DATA FOR ANALYSIS below:
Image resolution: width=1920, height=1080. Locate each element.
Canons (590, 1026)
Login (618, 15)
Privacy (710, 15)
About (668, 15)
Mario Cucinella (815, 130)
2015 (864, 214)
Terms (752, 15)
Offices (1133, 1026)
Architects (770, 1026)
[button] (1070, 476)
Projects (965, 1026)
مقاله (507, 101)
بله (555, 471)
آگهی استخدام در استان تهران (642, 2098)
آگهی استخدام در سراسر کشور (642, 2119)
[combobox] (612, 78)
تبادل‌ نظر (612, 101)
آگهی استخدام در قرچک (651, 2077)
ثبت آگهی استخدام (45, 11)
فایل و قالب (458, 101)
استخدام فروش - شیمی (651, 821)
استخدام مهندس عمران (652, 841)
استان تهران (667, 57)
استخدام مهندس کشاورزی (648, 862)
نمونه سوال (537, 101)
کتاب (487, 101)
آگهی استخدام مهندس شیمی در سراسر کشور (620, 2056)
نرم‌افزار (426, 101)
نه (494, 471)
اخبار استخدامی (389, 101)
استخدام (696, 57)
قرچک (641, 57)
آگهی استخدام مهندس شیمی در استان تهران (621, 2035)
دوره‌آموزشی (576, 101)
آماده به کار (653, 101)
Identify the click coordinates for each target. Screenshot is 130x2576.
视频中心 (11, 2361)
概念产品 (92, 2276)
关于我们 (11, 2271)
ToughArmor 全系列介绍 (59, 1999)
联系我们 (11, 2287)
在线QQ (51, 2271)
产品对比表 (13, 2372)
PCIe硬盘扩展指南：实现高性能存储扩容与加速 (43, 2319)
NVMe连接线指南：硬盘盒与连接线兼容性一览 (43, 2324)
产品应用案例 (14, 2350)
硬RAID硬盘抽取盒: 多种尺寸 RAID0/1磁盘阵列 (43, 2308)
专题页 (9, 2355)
End of DATA FOR ANALYSIS.
In the records above, how many lines hold the string "شیمی"? Reply with only the number.

3